Jim Newman (born 1933 in Omaha, Nebraska) is a film and television producer, contemporary art curator, gallerist and musician.

==Musical career and festival management==
Discovering bebop as a teenager and trained as a saxophonist, Newman attended Stanford University and Oberlin College, where he received his bachelor's degree in music in 1955. While at Oberlin he started a jazz club and was also a founding member, with Walter Hopps and Craig Kauffman, of Concerthall Workshop. In addition to his activities as a musician, Newman has had extensive experience as a jazz presenter, having staged numerous concerts at Oberlin and in Los Angeles, presenting such artists as Dave Brubeck, Teddy Charles, Count Basie, Chet Baker, Charles Mingus, Terry Gibbs, and Gerry Mulligan.

In 1978 Newman resumed active music making, studying flute performance. From 1982 to 2013 he held the baritone saxophone chair with the Junius Courtney big band in the San Francisco area. With filmmaker William Farley he produced a video documentary, In Between the Notes, on the life and career of master Indian vocalist Pandit Pran Nath, working closely with Pran Nath's disciples Terry Riley, La Monte Young and Marian Zazeela.

In 1992, along with Charles Amirkhanian, Newman co-founded the new music festival organization Other Minds, based in San Francisco. He designed its website from 1995 until 2005 as well as its concert programs and CDs. He served as President of Other Minds (formerly the California College of Performing Arts) from 1992 to 2004. He resigned from the Other Minds Board in 2016. He currently curates a film series for the Upper Ashbury Cinema Club (UACC), a private, by invitation, group of film lovers.
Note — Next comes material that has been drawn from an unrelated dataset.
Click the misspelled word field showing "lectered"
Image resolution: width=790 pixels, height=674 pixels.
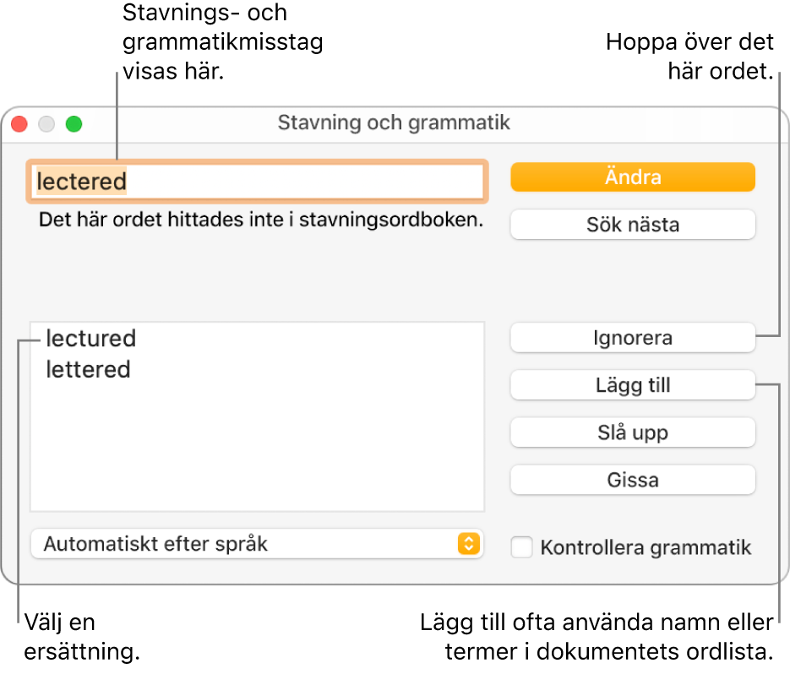click(257, 182)

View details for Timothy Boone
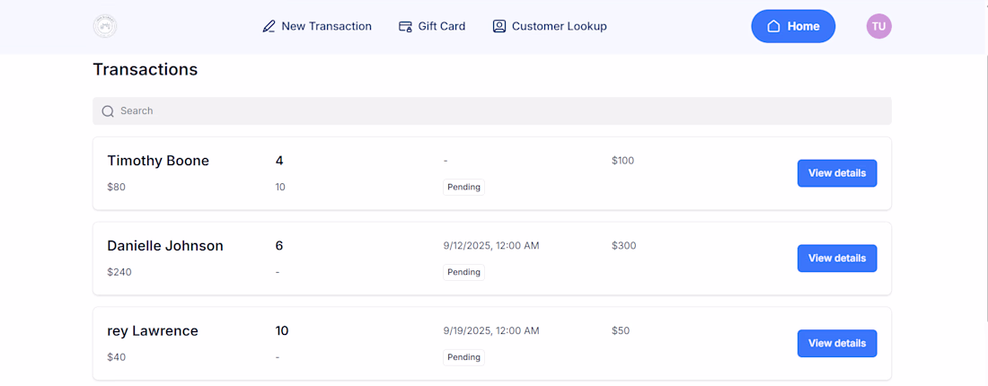point(836,173)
==Gallery management and curating==
Jim Newman co-founded Syndell Studio in the Brentwood area of Los Angeles in 1955, with Ben and Betty Bartosh, Walter Hopps and Craig Kauffman. In that same year they presented "Action I," the first major survey of California abstract expressionist painting, at the Santa Monica Pier merry-go-round.
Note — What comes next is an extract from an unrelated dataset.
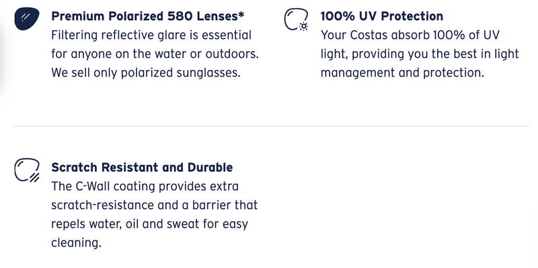This screenshot has height=268, width=538.
Task: Click the scratch resistant lens icon
Action: click(x=27, y=171)
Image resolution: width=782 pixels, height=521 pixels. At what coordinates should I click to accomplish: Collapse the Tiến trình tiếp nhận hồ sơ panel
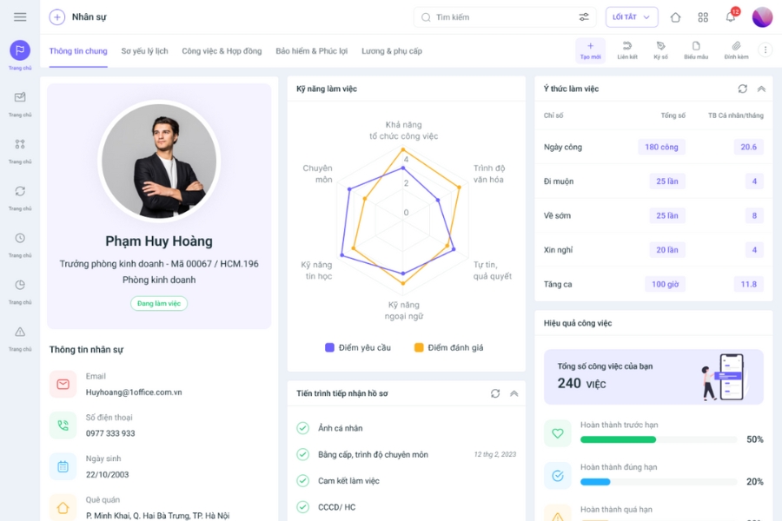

In 1956 he moved to San Francisco where he co-founded the Dilexi Gallery with Robert Alexander in 1958 and directed its operations until it closed in 1969. Exhibitors at the gallery included: Alan Lynch, Jeremy Anderson, Hassel Smith, Alvin Light, Leslie Kerr, Craig Kauffman, Irving Petlin, Deborah Remington, Jay DeFeo, Roy De Forest, Ed Moses, H.C. Westermann, Jess (1958), Sidney Gordin, Gary Molitor, Ron Nagle, Richard Shaw (artist), Robert Morris (artist), Joe Goode (1962) and Charles Ross.
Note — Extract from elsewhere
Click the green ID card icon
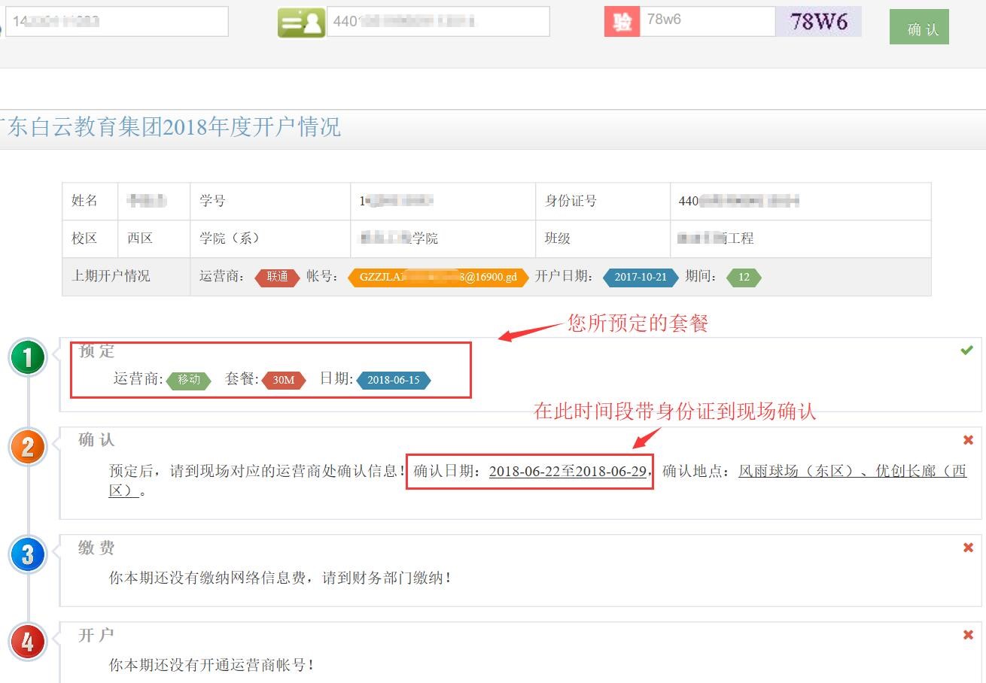 click(301, 23)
In 1993 Newman began a collaboration with conceptual artist Lowell Darling on a project called Hollywood Archaeology. They began making Cibachrome prints of discarded movie film found by Darling in the streets and dumpsters of Hollywood in the early '70s. More recently the project has expanded and found a home on the World Wide Web, under the sponsorship of the Whitney Museum of American Art.

==Film and television production==
In his capacity as a film and television producer, Newman worked with KQED-TV on production of the Dilexi Series, featuring twelve original TV programs by artists including Terry Riley, Arlo Acton, Anna Halprin, Yvonne Rainer, Robert Nelson, Frank Zappa, Andy Warhol, The Living Theater, Philip Makanna, Robert Frank, Edwin Schlossberg, Walter De Maria, and Ken Dewey. From 1971 to 1974 he produced two feature films, Phil Makanna's Shoot the Whale and Space Is the Place, featuring jazz bandleader Sun Ra. In 1976 he produced a video documentary on Philippine psychic surgery, Miracles and Metaphors.

==Arts Projects from the 1980s, 1990s and 2000-2021==
In 2017 Newman began collaborating with curator and art historian Laura Whitcomb in a series of projects documenting his career in the arts. In November 2021 Whitcomb authored and published a book titled DILEXI: a Gallery & Beyond. It covers the entire history of Dilexi Gallery and other projects, including the Dilexi TV series of artist commissions, films Newman produced, including Shoot the Whale and Space is the Place, his documentary In Between the Notes on the Indian classical vocalist Pandit Pran Nath, and the new music festival Other Minds, which Newman co-founded with Charles Amirkhanian.